Texture and Movement in Winter’s Garden

Winter in southeast Wisconsin might be seen as a time of rest for our garden plants.  December days, filled with frost and freeze, cause most plants to die back, or at least change clothes.  The lush, colorful foliage of summer and fall often becomes brown and crunchy as wintry weather prevails.  

One plant in my garden that held its color well into December was Heuchera ‘Southern Comfort’ (shown here nestled in ice crystals.)  This perennial is a solid performer most of the year, and has delightful purple tinted undersides on its foliage.

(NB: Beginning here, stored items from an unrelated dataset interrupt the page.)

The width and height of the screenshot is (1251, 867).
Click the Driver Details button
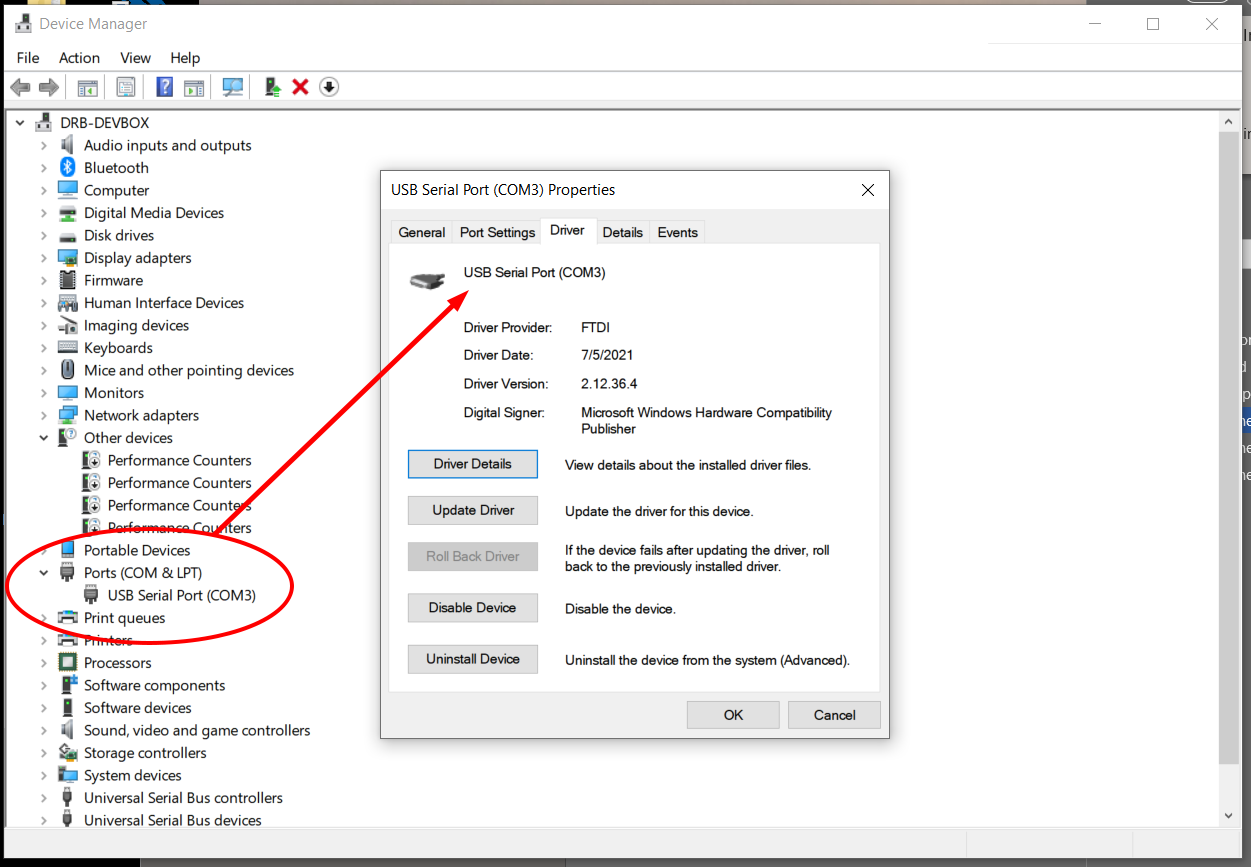click(x=472, y=464)

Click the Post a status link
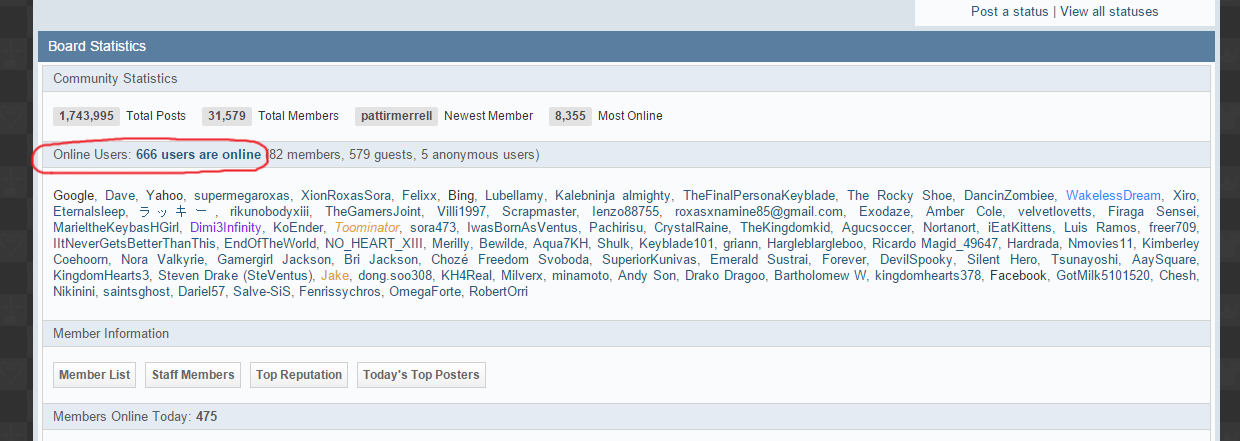pos(1009,12)
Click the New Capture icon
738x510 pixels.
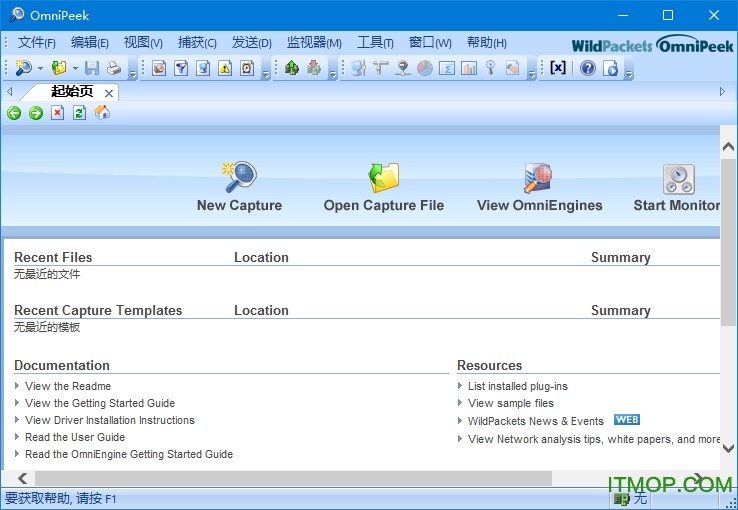pyautogui.click(x=239, y=178)
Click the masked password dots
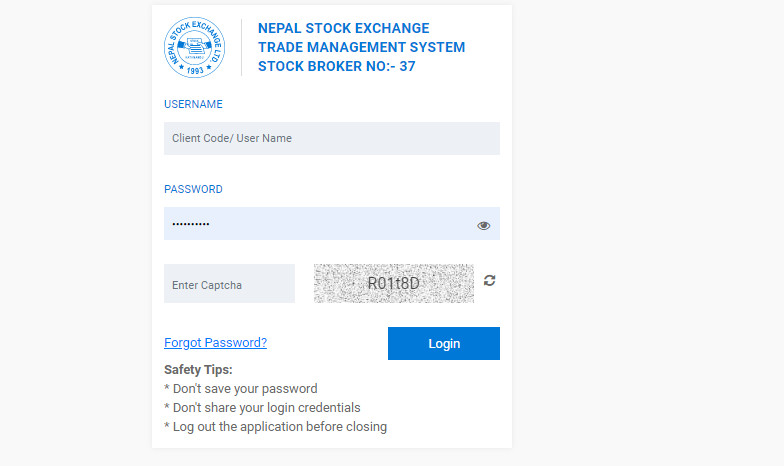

But most winter-interest plants aren’t about vibrant colors.  Movement and texture provide much of the visual appeal in winter’s garden.  Ornamental grasses make a statement in the winter landscape, so do not cut back during autumn. Tall sedum covered with fresh snow provides texture in the garden, although the dried sedum stems alone are beige and bland.  A fresh coat of sparkly snow makes all the difference!

Evergreens of all kinds are often the stars in winter’s garden.  
Their branches sway in the winter wind, providing attractive movement in the  garden. When planting evergreens, consider a red-toned planting in the foreground.  It might be a crab apple tree with persistent fruits.  

An American cranberry bush is planted in front of my Colorado blue spruce tree, and the spruce offers a textured backdrop for those orange-red berries.   An alternative planting is Cornus sericea, redtwig dogwood, which looks amazing in the winter garden, especially when coupled with  an evergreen. 

Texture and movement pair well in the garden... these elements contribute significantly to the overall garden design.